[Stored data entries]
== == ==

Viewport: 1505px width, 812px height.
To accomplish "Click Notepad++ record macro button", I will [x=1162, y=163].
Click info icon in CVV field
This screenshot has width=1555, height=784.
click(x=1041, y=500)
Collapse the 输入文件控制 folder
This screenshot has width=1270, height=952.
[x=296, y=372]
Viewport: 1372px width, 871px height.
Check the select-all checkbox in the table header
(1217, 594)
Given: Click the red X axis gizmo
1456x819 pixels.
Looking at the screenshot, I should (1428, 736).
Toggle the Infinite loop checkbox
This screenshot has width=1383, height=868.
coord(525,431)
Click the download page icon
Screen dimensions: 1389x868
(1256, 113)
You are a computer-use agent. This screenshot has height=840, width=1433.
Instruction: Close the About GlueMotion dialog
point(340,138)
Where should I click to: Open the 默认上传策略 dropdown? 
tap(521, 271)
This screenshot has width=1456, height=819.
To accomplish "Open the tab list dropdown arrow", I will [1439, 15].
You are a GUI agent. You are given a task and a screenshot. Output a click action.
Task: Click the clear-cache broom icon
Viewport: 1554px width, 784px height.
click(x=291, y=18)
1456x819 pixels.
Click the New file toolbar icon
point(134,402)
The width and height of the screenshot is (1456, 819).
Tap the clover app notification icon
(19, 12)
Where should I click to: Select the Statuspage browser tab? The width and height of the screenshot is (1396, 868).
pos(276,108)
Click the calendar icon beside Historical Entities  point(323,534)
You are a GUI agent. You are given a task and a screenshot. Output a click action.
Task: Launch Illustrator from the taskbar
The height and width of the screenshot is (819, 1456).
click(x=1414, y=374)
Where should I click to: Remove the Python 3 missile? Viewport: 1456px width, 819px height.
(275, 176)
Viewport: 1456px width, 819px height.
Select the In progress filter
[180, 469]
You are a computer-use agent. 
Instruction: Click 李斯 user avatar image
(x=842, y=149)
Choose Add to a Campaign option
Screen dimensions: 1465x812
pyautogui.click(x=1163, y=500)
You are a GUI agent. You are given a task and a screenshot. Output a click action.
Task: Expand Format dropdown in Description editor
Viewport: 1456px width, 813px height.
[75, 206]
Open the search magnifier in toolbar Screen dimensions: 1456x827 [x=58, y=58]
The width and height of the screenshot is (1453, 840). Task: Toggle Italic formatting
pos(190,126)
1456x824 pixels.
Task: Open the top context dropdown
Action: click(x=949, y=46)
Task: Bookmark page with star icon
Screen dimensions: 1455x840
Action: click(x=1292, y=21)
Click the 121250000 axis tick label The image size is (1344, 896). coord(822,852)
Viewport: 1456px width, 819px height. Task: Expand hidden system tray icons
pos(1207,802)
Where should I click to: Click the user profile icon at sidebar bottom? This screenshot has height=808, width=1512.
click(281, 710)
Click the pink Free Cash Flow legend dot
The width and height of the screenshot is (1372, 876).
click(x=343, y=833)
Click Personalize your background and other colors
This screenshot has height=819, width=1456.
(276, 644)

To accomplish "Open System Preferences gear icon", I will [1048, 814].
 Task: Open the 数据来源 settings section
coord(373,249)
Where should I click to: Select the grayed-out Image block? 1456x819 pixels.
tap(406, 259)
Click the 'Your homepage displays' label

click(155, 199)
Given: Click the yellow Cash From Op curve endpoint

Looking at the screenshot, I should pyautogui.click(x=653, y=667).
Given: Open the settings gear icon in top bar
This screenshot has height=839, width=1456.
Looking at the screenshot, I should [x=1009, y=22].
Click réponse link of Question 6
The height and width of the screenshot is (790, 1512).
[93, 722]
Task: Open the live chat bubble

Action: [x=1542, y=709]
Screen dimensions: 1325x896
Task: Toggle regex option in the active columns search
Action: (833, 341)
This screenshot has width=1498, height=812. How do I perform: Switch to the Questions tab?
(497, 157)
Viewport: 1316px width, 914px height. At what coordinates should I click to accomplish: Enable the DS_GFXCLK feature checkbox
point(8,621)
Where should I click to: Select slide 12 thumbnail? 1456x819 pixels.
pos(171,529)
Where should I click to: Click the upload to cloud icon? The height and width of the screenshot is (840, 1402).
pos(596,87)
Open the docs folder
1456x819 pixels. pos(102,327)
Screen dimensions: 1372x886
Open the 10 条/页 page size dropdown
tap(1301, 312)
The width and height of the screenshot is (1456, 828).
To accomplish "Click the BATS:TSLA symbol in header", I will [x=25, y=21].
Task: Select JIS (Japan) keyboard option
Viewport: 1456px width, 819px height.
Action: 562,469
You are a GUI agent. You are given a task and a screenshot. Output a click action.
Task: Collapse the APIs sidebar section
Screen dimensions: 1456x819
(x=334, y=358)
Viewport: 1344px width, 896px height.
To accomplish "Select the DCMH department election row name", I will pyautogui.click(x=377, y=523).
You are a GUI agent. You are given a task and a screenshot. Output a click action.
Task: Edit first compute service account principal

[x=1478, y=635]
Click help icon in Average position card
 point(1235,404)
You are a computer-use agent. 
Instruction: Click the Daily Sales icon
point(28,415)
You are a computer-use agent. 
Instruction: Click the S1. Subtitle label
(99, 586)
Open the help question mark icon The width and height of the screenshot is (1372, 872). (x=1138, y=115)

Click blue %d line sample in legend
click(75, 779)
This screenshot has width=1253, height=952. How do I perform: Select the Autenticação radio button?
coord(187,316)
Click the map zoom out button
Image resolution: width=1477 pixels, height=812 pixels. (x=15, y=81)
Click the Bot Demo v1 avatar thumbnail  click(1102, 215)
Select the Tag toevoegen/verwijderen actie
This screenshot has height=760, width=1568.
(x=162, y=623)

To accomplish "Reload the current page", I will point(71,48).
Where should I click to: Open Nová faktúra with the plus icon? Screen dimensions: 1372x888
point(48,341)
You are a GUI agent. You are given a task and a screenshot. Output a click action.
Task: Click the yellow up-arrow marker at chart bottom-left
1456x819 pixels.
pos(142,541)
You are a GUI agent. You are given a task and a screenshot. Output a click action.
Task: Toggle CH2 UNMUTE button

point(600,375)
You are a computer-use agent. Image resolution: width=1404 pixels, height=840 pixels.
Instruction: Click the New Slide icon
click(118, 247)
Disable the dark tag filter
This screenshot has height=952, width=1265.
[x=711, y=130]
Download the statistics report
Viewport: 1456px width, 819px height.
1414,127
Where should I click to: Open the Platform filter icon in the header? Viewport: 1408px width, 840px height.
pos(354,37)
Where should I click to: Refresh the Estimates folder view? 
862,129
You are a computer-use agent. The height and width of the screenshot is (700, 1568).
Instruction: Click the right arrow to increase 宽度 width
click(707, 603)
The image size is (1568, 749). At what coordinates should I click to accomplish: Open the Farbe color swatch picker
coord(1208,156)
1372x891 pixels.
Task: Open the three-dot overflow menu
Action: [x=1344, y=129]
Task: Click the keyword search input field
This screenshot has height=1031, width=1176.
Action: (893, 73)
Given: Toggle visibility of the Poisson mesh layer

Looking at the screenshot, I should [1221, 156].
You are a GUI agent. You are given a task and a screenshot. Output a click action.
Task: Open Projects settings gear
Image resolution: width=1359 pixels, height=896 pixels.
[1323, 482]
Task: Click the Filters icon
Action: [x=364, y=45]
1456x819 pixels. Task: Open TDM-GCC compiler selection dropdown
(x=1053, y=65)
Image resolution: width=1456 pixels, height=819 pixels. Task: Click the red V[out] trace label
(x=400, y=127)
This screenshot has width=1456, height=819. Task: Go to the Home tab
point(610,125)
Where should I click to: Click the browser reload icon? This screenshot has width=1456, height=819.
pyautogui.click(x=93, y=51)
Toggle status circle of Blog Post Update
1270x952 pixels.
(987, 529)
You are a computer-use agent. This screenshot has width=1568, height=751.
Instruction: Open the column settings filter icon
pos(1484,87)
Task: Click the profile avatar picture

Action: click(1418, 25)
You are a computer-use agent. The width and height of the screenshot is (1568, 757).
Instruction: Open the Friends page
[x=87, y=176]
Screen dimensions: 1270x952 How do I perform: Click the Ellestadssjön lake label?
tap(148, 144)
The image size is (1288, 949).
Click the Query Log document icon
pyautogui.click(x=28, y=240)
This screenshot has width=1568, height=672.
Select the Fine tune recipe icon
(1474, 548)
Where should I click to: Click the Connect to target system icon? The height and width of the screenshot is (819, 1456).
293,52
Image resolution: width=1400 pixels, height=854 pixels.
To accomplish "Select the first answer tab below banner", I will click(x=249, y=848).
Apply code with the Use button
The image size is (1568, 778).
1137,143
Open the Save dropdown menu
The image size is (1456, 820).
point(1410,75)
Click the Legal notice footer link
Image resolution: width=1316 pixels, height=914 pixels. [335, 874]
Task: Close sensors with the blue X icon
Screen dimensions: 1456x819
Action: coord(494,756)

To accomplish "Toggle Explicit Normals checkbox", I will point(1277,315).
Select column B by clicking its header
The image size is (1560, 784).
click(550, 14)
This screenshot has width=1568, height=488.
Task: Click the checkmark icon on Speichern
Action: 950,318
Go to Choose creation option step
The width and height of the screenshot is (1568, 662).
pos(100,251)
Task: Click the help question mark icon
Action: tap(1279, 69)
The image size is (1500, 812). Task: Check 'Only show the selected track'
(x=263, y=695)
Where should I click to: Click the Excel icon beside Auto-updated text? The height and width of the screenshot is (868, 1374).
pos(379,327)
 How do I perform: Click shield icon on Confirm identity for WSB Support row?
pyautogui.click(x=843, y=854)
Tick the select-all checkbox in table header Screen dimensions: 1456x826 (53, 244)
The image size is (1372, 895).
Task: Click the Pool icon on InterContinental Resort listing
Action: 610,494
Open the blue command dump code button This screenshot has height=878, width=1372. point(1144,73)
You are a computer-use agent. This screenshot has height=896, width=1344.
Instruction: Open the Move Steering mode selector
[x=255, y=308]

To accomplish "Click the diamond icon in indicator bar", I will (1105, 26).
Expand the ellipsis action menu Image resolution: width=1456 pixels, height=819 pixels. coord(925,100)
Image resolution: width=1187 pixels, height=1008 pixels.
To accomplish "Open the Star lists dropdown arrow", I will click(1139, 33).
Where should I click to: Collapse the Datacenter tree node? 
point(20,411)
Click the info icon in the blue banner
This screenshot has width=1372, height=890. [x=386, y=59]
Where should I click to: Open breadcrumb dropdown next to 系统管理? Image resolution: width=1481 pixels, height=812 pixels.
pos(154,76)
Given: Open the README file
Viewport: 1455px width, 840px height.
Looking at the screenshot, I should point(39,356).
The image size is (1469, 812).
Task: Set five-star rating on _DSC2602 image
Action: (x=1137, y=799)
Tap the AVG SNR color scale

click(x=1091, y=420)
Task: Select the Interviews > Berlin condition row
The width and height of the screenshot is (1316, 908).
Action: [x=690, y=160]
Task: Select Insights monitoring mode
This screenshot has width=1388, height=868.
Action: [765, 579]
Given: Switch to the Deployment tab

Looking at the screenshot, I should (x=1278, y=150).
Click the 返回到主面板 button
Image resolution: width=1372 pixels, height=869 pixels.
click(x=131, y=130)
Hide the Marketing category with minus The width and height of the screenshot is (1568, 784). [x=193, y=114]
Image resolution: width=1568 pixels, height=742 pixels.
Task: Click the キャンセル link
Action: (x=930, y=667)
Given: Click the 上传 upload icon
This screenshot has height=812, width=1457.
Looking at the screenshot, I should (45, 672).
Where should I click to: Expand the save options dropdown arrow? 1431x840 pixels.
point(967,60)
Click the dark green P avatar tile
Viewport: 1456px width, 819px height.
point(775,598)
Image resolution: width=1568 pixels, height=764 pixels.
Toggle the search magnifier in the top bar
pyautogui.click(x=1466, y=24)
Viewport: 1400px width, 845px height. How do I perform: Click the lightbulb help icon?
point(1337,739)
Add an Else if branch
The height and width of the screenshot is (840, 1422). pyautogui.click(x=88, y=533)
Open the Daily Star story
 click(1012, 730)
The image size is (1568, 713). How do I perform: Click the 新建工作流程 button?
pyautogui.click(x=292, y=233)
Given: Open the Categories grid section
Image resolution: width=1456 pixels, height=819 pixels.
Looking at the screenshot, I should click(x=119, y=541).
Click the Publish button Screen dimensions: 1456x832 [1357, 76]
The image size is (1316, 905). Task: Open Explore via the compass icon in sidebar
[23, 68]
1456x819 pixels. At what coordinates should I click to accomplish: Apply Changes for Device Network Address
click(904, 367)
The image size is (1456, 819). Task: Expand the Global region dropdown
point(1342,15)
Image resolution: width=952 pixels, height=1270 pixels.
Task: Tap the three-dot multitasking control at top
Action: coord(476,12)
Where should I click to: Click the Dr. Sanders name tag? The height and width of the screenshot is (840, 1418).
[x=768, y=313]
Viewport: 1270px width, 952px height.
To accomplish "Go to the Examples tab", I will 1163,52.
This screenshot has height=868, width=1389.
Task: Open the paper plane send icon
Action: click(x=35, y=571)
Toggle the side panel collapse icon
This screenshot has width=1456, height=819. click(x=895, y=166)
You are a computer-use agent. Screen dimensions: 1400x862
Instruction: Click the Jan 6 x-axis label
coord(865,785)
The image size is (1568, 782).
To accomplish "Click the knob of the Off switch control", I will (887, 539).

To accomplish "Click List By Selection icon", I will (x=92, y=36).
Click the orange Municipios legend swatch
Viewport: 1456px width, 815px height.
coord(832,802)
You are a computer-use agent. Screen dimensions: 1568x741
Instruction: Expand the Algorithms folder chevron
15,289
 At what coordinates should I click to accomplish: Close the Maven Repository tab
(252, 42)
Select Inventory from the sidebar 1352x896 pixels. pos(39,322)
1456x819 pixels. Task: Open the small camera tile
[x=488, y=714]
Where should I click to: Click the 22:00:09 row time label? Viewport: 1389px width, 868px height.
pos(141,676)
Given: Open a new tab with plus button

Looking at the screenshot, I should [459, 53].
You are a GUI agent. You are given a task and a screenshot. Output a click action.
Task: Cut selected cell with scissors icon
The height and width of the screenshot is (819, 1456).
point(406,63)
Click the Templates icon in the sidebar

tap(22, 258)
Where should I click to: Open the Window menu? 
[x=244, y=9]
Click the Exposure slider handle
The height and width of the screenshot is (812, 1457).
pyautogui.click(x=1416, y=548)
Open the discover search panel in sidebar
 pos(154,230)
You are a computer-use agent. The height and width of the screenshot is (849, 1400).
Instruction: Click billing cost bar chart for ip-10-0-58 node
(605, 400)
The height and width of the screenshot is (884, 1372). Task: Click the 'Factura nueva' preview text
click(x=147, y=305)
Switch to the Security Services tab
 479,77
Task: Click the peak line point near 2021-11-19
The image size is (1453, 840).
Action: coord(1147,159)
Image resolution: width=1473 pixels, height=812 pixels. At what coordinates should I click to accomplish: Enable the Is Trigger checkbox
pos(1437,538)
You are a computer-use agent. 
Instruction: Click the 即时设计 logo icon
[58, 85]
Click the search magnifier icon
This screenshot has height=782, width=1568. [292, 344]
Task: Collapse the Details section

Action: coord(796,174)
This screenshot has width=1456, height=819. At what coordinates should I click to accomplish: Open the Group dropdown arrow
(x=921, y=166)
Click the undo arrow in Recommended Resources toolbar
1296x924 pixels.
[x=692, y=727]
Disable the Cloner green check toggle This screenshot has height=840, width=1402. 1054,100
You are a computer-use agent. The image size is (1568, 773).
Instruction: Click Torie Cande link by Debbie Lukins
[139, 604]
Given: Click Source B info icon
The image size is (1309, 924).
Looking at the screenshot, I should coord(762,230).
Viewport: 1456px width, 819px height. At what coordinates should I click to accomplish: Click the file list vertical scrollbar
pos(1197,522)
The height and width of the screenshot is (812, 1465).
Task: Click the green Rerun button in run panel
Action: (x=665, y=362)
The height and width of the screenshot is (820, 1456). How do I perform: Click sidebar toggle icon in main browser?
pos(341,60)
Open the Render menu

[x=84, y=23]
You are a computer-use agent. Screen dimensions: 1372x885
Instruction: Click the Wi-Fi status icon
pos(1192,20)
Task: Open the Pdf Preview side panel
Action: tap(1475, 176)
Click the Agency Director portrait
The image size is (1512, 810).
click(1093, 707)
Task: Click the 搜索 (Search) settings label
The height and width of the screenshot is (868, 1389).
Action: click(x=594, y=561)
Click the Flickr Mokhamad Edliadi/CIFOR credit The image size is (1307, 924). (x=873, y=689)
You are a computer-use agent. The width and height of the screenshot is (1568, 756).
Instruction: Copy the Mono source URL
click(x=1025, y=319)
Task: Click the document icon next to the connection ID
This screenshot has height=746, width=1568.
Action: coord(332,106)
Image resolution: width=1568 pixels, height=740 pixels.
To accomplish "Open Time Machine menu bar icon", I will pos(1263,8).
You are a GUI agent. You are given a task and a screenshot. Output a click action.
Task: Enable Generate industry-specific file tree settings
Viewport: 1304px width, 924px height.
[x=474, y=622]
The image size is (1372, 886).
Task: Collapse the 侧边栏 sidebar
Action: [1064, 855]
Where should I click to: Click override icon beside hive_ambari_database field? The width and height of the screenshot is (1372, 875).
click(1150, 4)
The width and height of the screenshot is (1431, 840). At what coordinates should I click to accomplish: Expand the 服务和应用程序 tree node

== == ==

= EXERCISE DESCRIPTION =
Beginning of the records through the line with "Click the download page icon": return that span exactly and stop there.

= ANSWER BELOW =
Viewport: 1505px width, 812px height.
To accomplish "Click Notepad++ record macro button", I will [x=1162, y=163].
Click info icon in CVV field
This screenshot has width=1555, height=784.
click(x=1041, y=500)
Collapse the 输入文件控制 folder
This screenshot has width=1270, height=952.
[x=296, y=372]
Viewport: 1372px width, 871px height.
Check the select-all checkbox in the table header
(1217, 594)
Given: Click the red X axis gizmo
1456x819 pixels.
Looking at the screenshot, I should (1428, 736).
Toggle the Infinite loop checkbox
This screenshot has width=1383, height=868.
coord(525,431)
Click the download page icon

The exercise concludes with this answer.